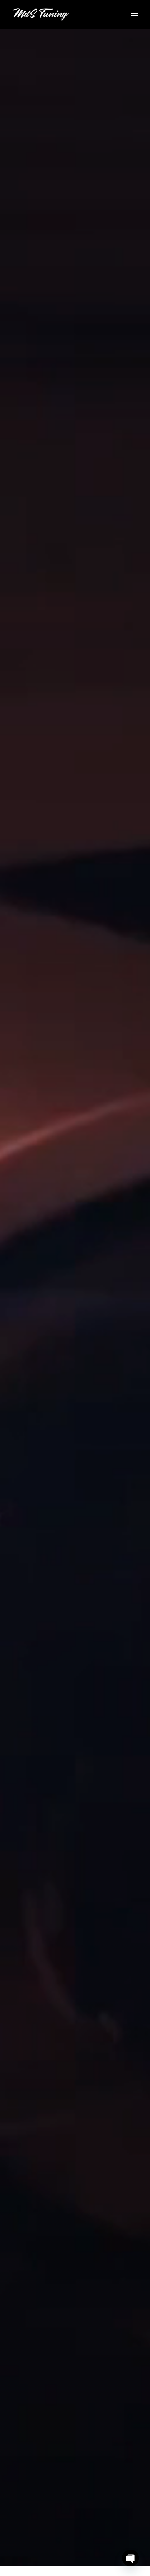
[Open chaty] (130, 2558)
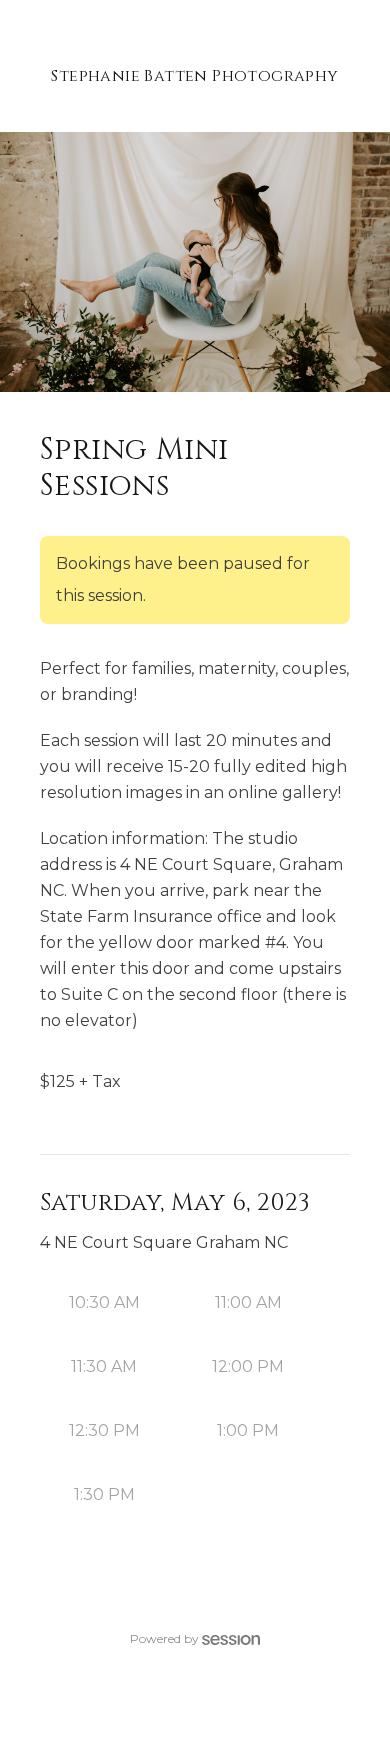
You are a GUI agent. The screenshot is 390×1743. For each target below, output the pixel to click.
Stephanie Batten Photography (194, 76)
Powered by (164, 1638)
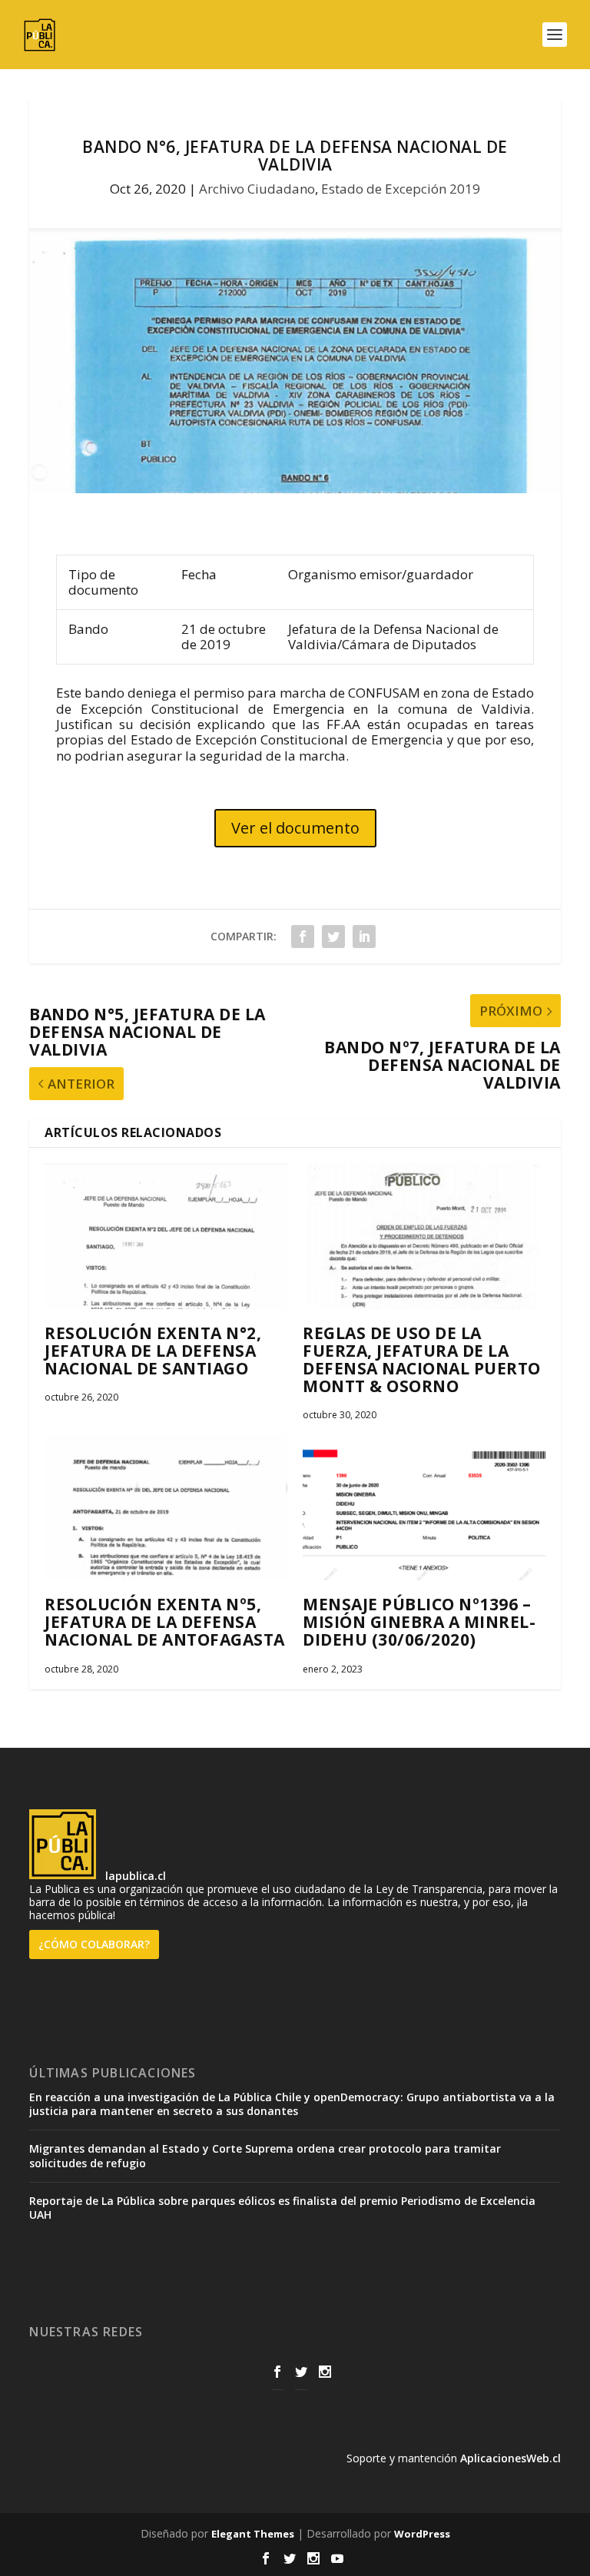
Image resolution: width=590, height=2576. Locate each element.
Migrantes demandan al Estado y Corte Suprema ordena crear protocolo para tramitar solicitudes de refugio (265, 2155)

- - - - - - -

_Action item_
Without including the pictures, reproduce all entries exactly.

_Answer section_
[Open chaty] (130, 2558)
You are a GUI agent. The screenshot is 390×1743. For each target below, output the pixel to click.
Stephanie Batten Photography (194, 76)
Powered by (164, 1638)
Image resolution: width=590, height=2576. Locate each element.
Migrantes demandan al Estado y Corte Suprema ordena crear protocolo para tramitar solicitudes de refugio (265, 2155)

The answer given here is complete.